Towards the end of May Bitcoin’s price had doubled while Litecoin had gone from around $3 to $25 in the same space of time. Ethereum was also up, over 1,400 percent.
A boom in ICOs
This increase in market growth of cryptocurrencies saw a large spawn of ICOs and new coins entering the market. In April, the ICO market rose from $6,000 to $150 mln as companies jumped on this new form of funding.
The frenzy of ICOs and the interest generated from them in terms of new investors saw the cryptocurrency market gather broad mainstream appeal for the first time. New investors entered the waters driving up the price of most of the larger more established coins, while also setting more and more records for the ICOs.
The end of a Civil War
Bitcoin and its larger companions needed to grow and gather more support and interest from all and sundry. However, beneath the surface there was a civil war brewing, reaching a crescendo as the Bitcoin network struggled to scale with the influx of new users.
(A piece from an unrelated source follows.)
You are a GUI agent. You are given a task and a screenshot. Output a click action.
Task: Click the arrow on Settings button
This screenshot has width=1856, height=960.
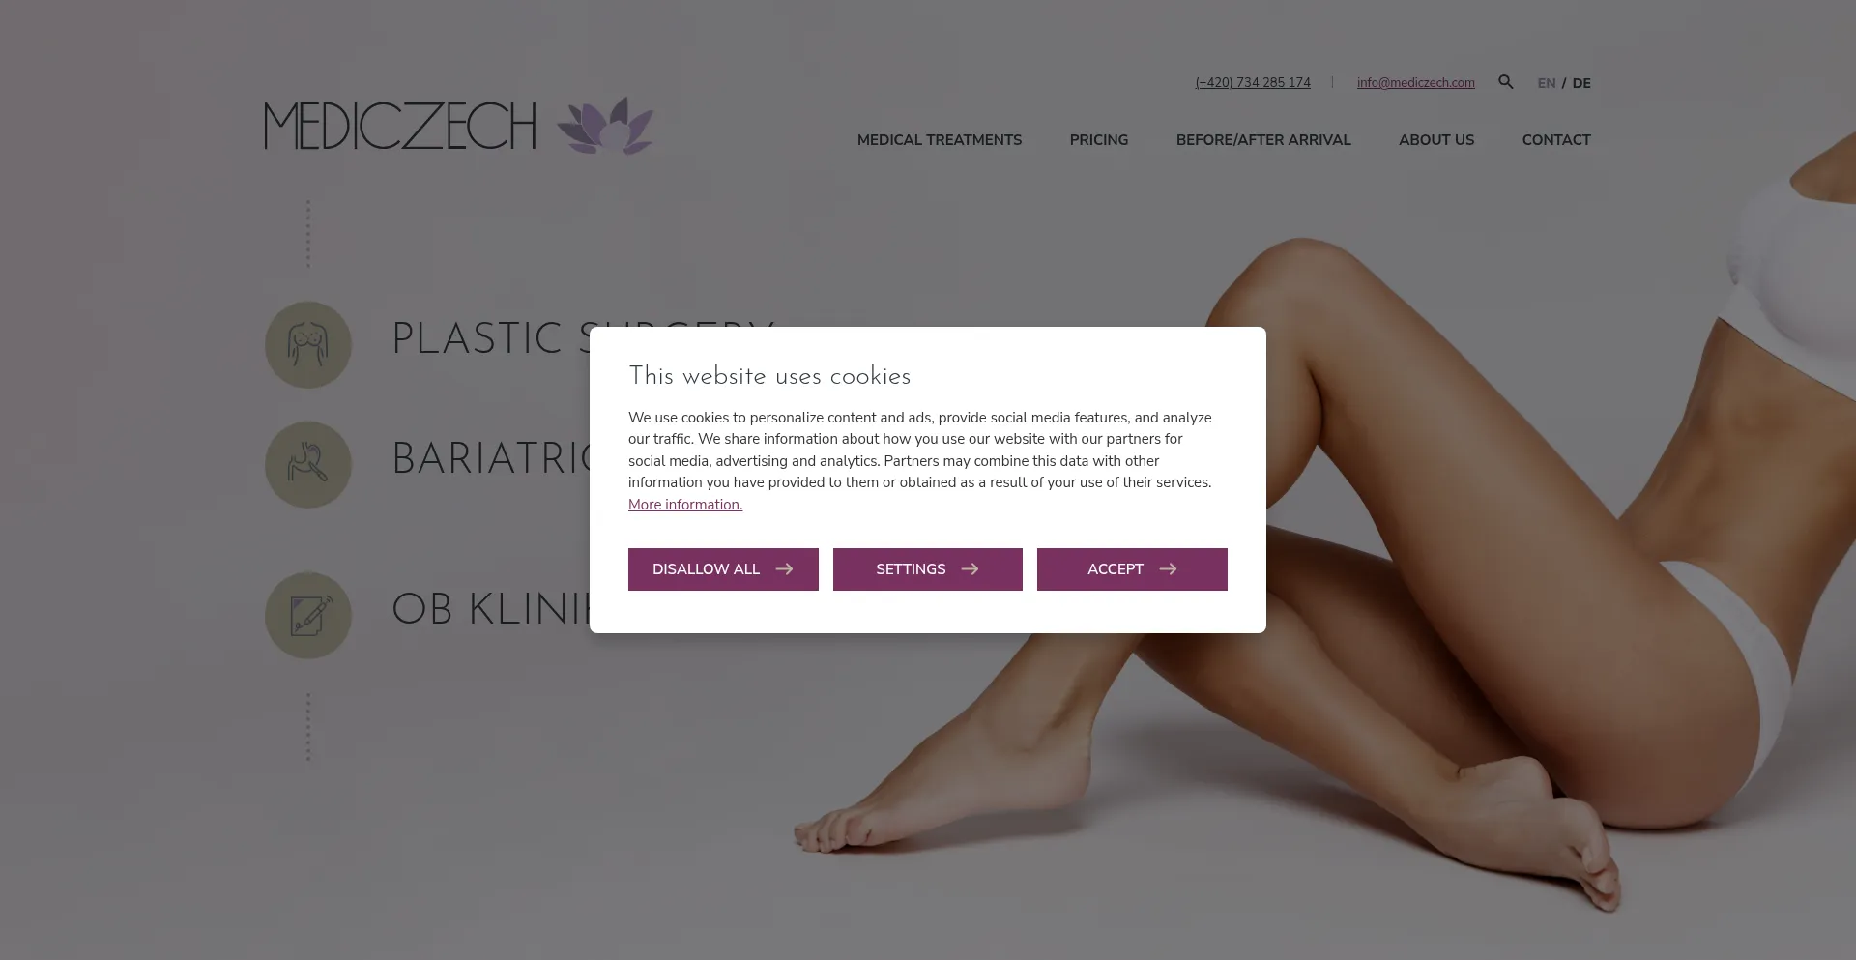970,569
Suggestions were put forward from a divided community for either a hard fork or a User Activated Soft Fork. This divide of opinions caused disarray in the Bitcoin market as different factions fought tooth and nail to have their way.
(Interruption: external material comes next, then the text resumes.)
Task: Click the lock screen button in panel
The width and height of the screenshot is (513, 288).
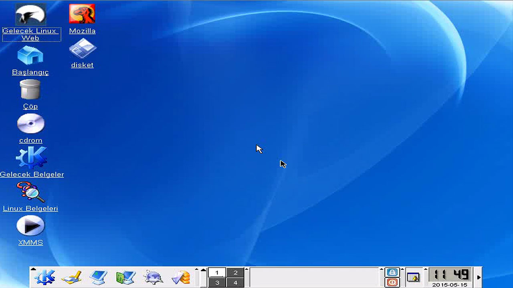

However, while the market took a dip leading up to the August 1 deadline, the outcome was far better than expected for both Bitcoin and its newly formed alternative, Bitcoin Cash. The fork happened, as did the initiation of Segwit, but by the end of the war, the markets reacted positively.
A new wave of interest
With the end of infighting at Bitcoin came a fresh wave of interest, one that was borne of Wall Street money. Those who had shunned Bitcoin as too volatile before began entering the market.
The interest and opinion of Wall Street types saw Bitcoin become more prevalent in mainstream media sources, and as interest grew, so did the price.
However, Bitcoin and other cryptocurrencies were still predominantly being viewed as tools of the dark web and hackers, and with regulators far behind the eight ball and skeptical of this decentralized money system, there was a harsh crackdown to come.
Russia soon followed suit, but by this time the market had dipped and regained it momentum after the regulatory crackdown in China. In fact, the market barely budged at the news of Russia banning access to Bitcoin exchanges.
It became evident that Bitcoin and other cryptocurrencies were getting too big to be broken, and as negative news failed to flutter the digital currencies, interest returned and prices soared.
Bitcoin cracked $10,000 late in November and then went on to smash through $1,000 barriers with ease, all the way to touching $20,000 in a monster 18 day rally.
A big correction and the boom of altcoins
The rally was put down to the lead up of the introduction of futures to crypto markets. These investment tools of Wall Street legitimized the digital currency further, and also helped individuals join the rush to get involved in сryptocurrencies.
The brief stop at $20,000 indicated a top for Bitcoin as it pummited back down to $13,000, struggling to again reach similar heights as the year drew to a close. However, there was a late rally that saw a number of altcoins have their day in the sun, including Bitcoin Cash, Ripple and Ethereum.
The New Year’s Bubble
The correction continued for Bitcoin, and other altcoins, as the market started to plummet through January. Many speculated that it was due to the Chinese New Year celebrations that were upcoming, drawing comparisons to similar stats in years gone by at this time.
However, as Bitcoin crossed below $10,000, shedding half its value, mainstream media speculation and reporting started to drive the price even further down. There was a lot of FUD about goings on in South Korea, which turned out to be a false alarm regarding a potential ban. Similarly, in India, there was mainstream misinterpretation of a budget speech.
The Bitcoin price fell as low as $6,200 as many proclaimed the death of Bitocin for the umptheenth time. However, Bitcoin is back at $10,000 and keeps climbing as the Chinese New Year approaches.